• _What the task requires_
Leaving out all pictures, return exactly the lines from the one that contains "This screenshot has height=780, width=1325." through the end of the data below.

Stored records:
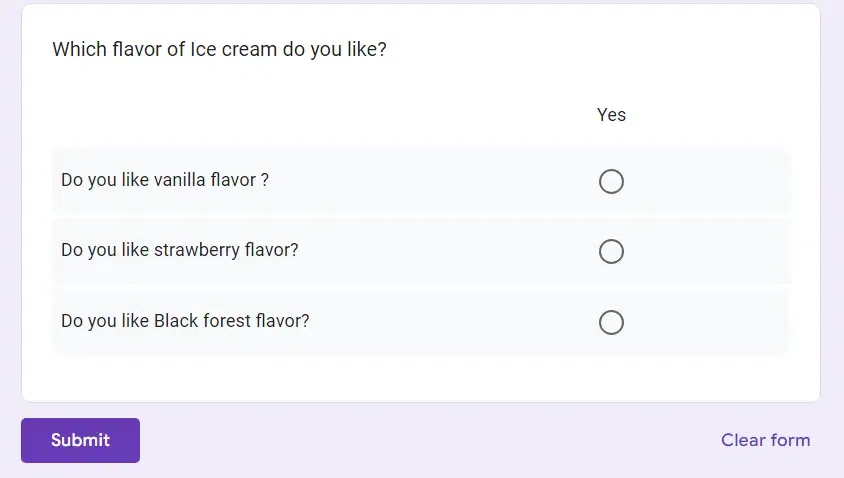
Task: Click the 'Do you like strawberry flavor?' label
Action: (180, 250)
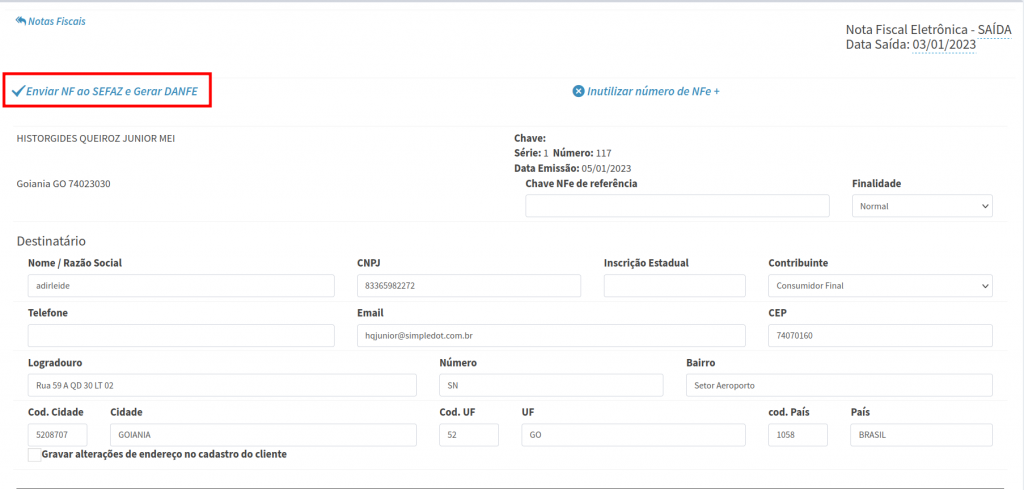This screenshot has width=1024, height=490.
Task: Expand the Contribuinte dropdown
Action: click(880, 286)
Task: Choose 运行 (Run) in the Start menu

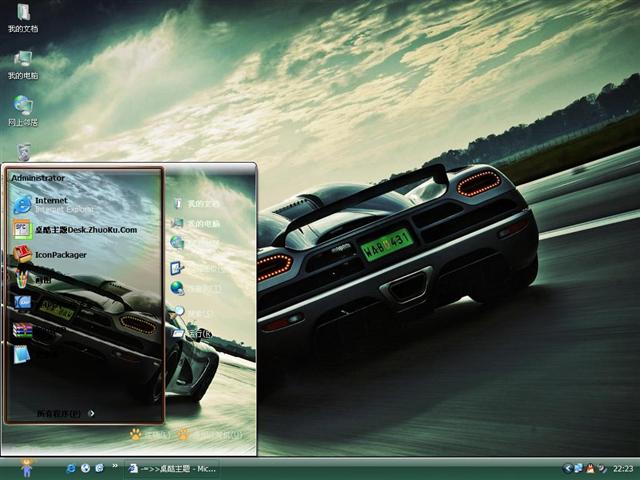Action: pos(195,333)
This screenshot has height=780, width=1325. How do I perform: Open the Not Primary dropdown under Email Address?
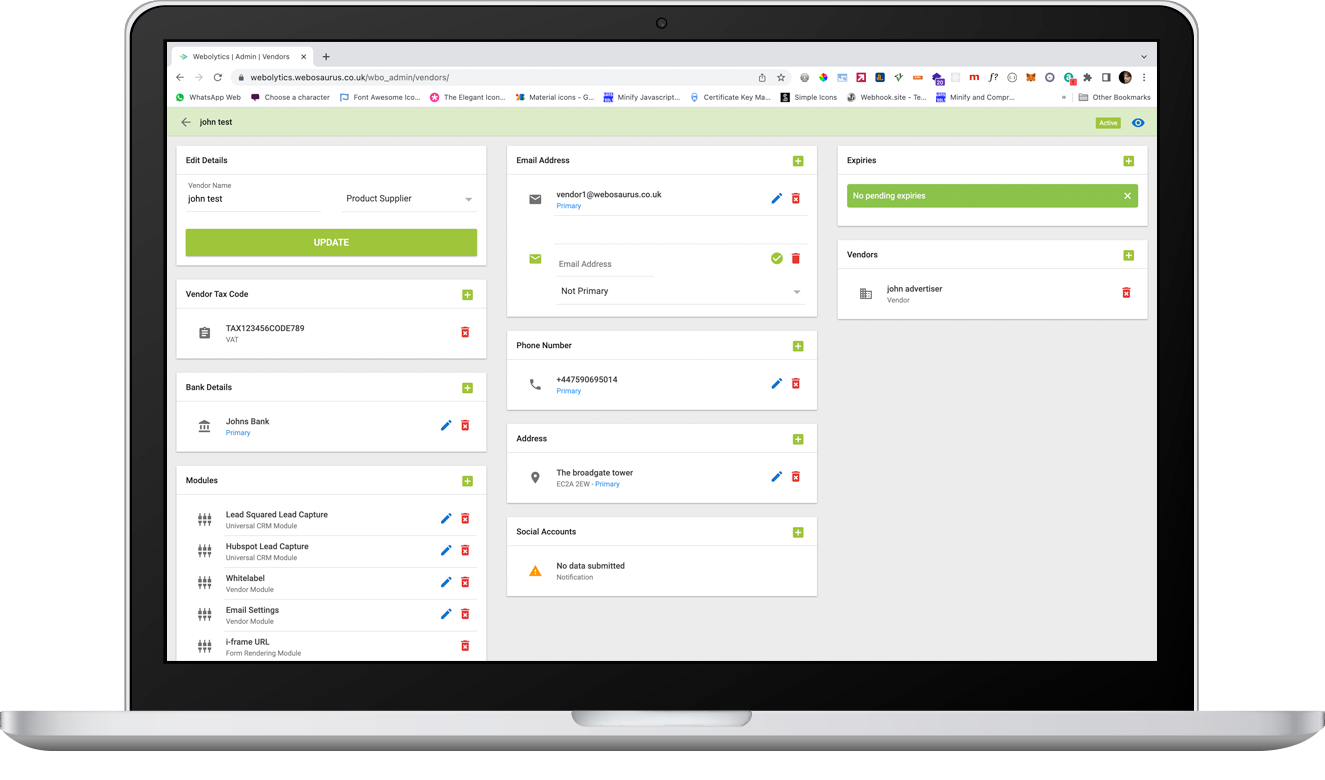tap(680, 291)
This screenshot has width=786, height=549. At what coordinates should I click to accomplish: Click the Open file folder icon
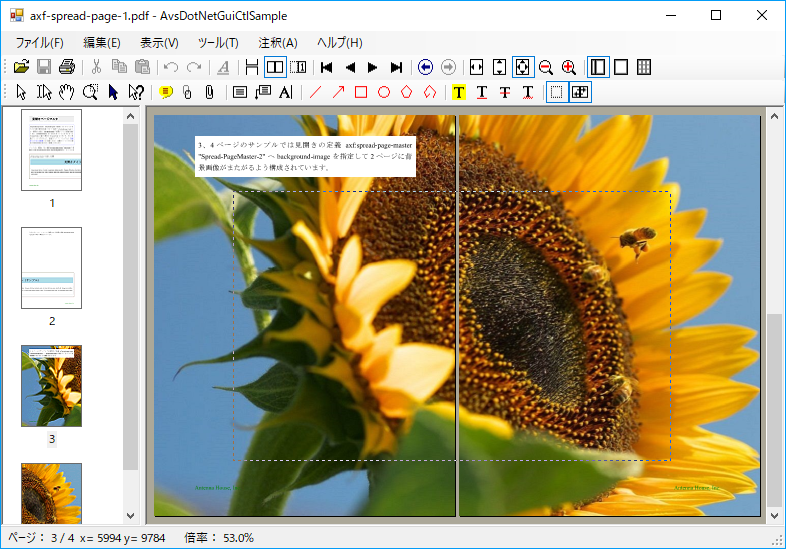coord(21,67)
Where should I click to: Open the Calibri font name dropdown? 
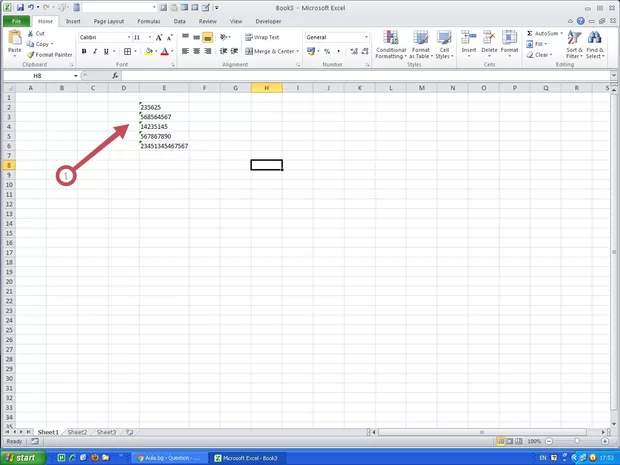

• _Result below_
This screenshot has height=780, width=1325. How do I perform: Open the Not Primary dropdown under Email Address?
tap(680, 291)
This screenshot has width=786, height=549. At what coordinates should I click to accomplish: Click the Open file folder icon
coord(21,67)
Where should I click to: Open the Calibri font name dropdown? 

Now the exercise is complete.